The state's 23 electoral votes seemed bound for the Al Gore win column about a month ago, with statewide polls giving the vice president an average lead of 10 percent over Republican George W. Bush. But polls released this week show the race has drawn even, into a situation one state analyst calls "razor, razor tight."
That means the Keystone State will play a key role on Election Day. According to some calculations, Gore would have to win Michigan and Florida to compensate if he lost Pennsylvania. But a Gore sweep of those three states could put the Texas governor in the position of having to capture just about every other contested state. Others speculate that the Democrats need to win Michigan and Pennsylvania - or Michigan and Missouri - to come out on top.
A poll of Pennsylvania voters released this week by the Center for Politics and Public Affairs at Millersville University gave Bush a 43-42 percent advantage, while a Los Angeles Times poll gave Bush a 47-45 percent edge. But daily tracking polls of battleground states by Zogby International show Gore surging slightly in Pennsylvania this week, with a 3-4 percent lead.
"This election defies conventional thinking," says Terry Madonna, the director of the Center for Politics and Public Affairs and just one of many students of Pennsylvania politics scratching his head over the numbers. The Center's statewide survey a month ago gave Gore a 12 percent lead.
Madonna believes voters are now starting to base their decisions on the candidates character in the absence of economic or international worries. As a result, according to conventional wisdom, the wonkish Gore is losing ground to the affable, if detail-challenged, Bush.
"Trust looms as a big issue," he says. "Now they're free to pick and choose from a menu of things - and personal and cultural issues are back into play."
Moreover, "Gore's mistakes," as Madonna puts it, in the debates and in some of his speeches have caused voters to reevaluate the vice president. Many voters now see Gore as strident and prone to exaggeration.
"I call it the second look after the convention," he says, referring to Gore's big bounce in opinion polls at the Democratic National Convention in August.

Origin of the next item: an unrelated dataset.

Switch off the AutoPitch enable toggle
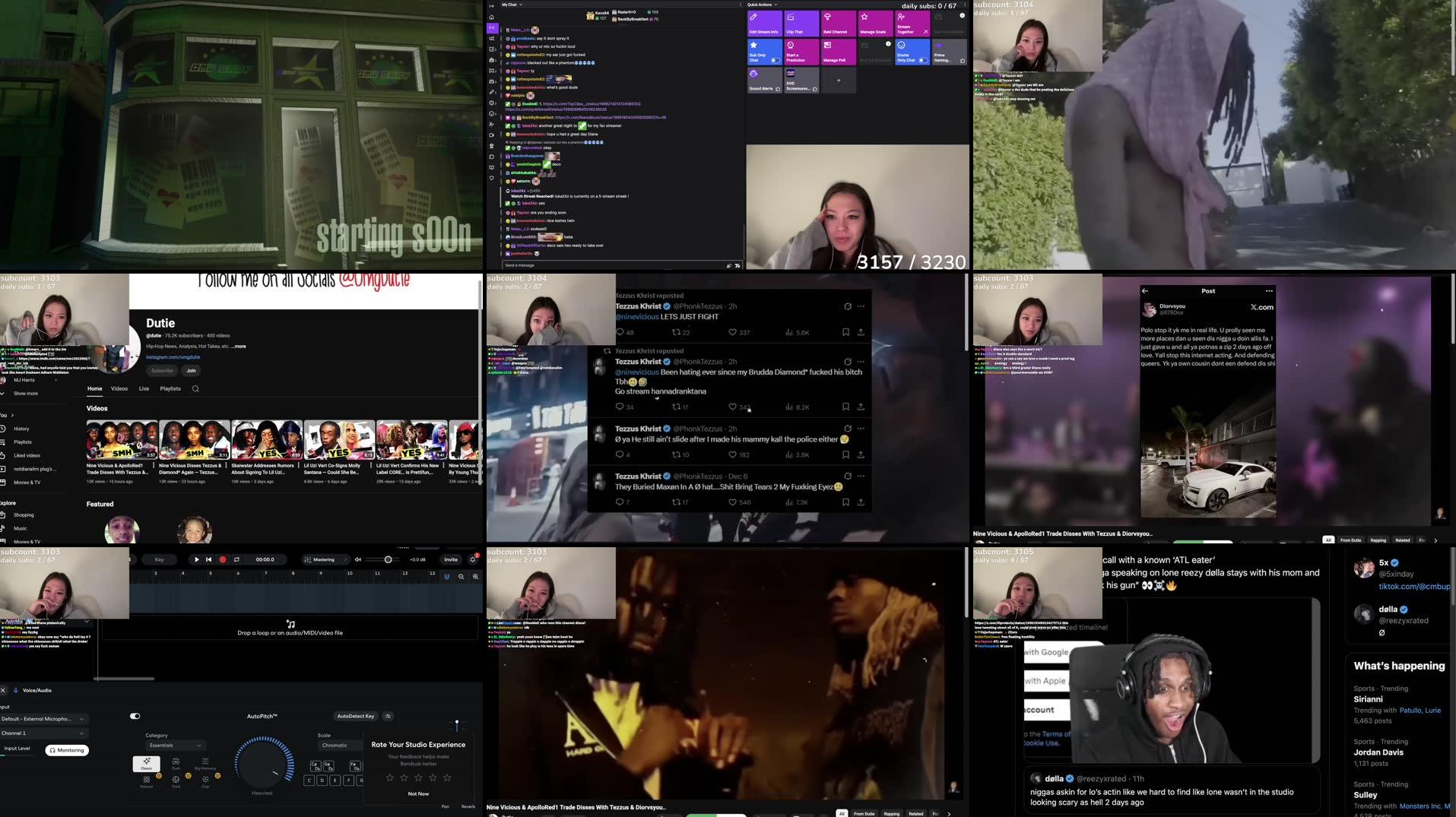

In the release of its poll, the Los Angeles Times reported that Pennsylvania voters gave Bush a 9-point advantage when asked which man has the most "honesty and integrity." It also noted that independents prefer Bush on these qualities by a nearly 2-1 ratio.
Madonna feels that Bush's oft-repeated vow to restore dignity and honor to the White House - and his promise not to let anyone slip through the safety net - has resonated among women in particular. (Gores lead among this group has slid dramatically in the past month.)
Michael Young, professor of politcs and public policy at Penn State University, also sees strange trends in the voter landscape this year. He notes that, while Gore has gained some support in the moderate suburbs of Philadelphia (where Bush should be doing better), he is losing ground in the southwest part of the state, an area traditionally known for its Reagan Democrats.
"The political map has been turned upside down," he says.
Another area Young and others will watch closely is Lehigh Valley, home to Allentown and Bethlehem. Once solid Democratic territory, the area has become fertile ground for Republicans in recent years; both candidates have paid visits there. Its also considered bellwether territory because its voter makeup makes it a miniature Pennsylvania.
While stressing that numerous factors the biggest being Democratic turnout that could tip such a close election, Young points to some efforts "beneath the radar screen" by groups such as the National Rifle Association.
"This is a big hunting state and theyve tapped into that," says Young. "That explains a lot of what you see in the southwest (region of the state)."
With events like visits from NRA president Charlton Heston, the group has made guns into a wedge issue this year, and may have compromised Gores support among union workers with the gun issue.
All of the issue groups and geography notwithstanding, Madonna and Young return to the relevance of personality and character, calling it the fulcrum of Campaign 2000. For academics, it's a frustrating admission because it conflicts with conventional models of how voters should act in times of economic prosperity, when they traditionally back the incumbent.
"This election is so strange, with so many twists and turns, we may have to rewrite what we know about voting behavior," says Madonna.